Dr. Who and the other being Time lord who is set up to be the most powerful force.  Is, answer, parallel to the self but both powerless in a physical sense when, "a knee or shoe stalls against his neck."  Even in a parallel world the image of the self seems more relevant than the feeling, reaction, outcries.

Sunday, October 7, 2018

Analysis of "Reading Anna Kernina" by Karina Borowicz

Poem found here: Reading Anna Karenina
More about the Poet:  Karina Borowicz

I haven't read Anna Karenina.  Does this make this analysis pretty useless, most likely.  These are my thoughts and analysis of a poem, opinions not fact.

I'm reading two different narratives -- the constructive narrative of the author Tolstoy, and the attempt to help by Karenina.  But something is incomplete in both their process to make a complete failure.

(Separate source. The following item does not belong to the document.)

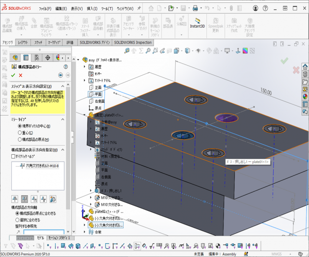Select the 重心 mirror type radio button

(x=20, y=133)
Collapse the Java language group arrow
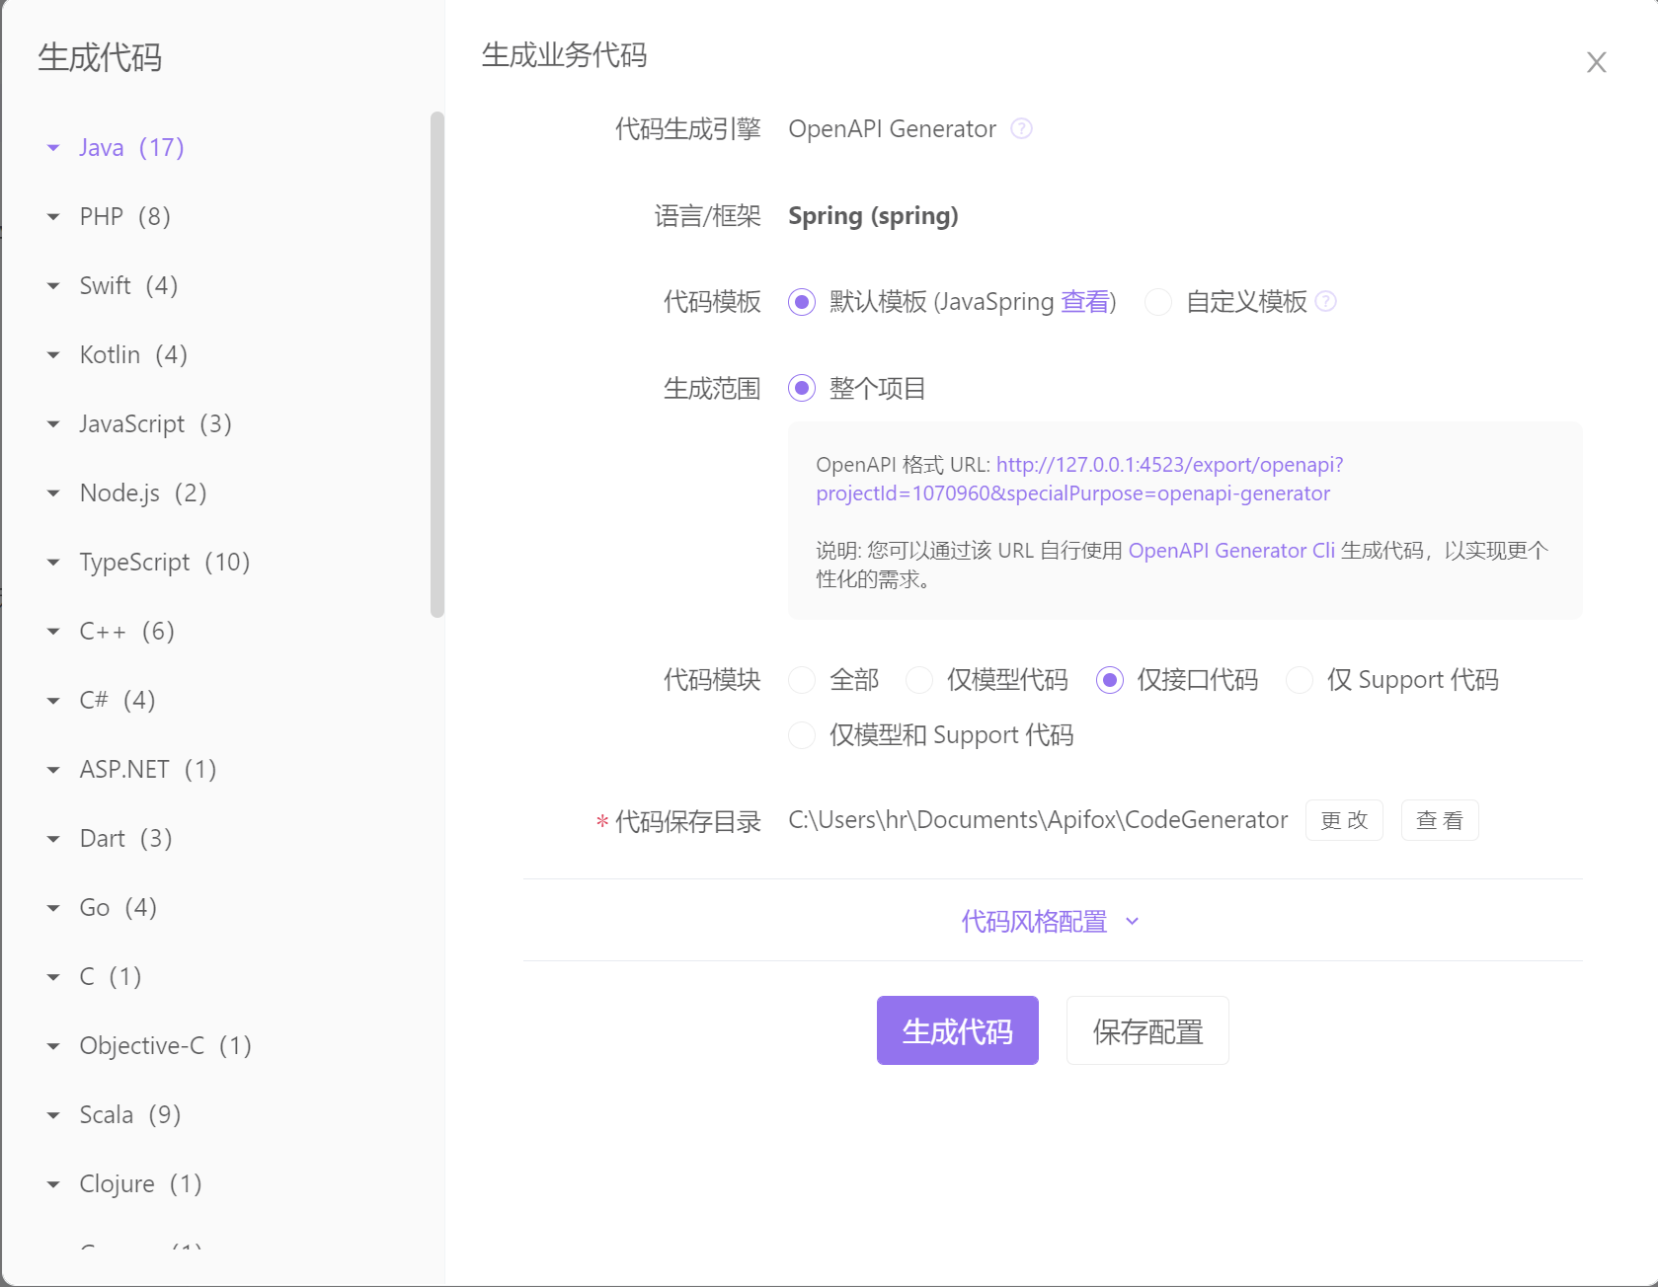Viewport: 1658px width, 1287px height. click(x=53, y=148)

Tolstoy's story -- middle aged man apprenticing himself to be a boot maker and the line that sticks out to me is, "Blisters, he knew, are holier than ink stain."  This metaphor intertwines physical painful but prideful badges of hard work "blisters" versus the overthought, quickened carelessness of "ink stain."  Both symbolizes, to me, the pains of creation and the happiness of the failures of it.  So when "The boots were ugly and they pinched."  I expected a contrast.

But Karenina is not portrayed as a foil to Tolstoy.  "Yet she copied Karenina by hand / how many times?  It was his words he loved,"  The fantasy, the story he created for her.  In real life, it seems he cannot please Karenina, but the fantasy world he makes for her through word, "the page's purity"  is what she wants.

The way the poem pads on that words are the only this Karenina desires, the more that Tolstoy and Karenina come of as imperfect working to be perfect and never achieving it -- a Sisyphean ideal on both desire: physical or fantasy.

"If he were a man made only / of words she'd give her whole self to him."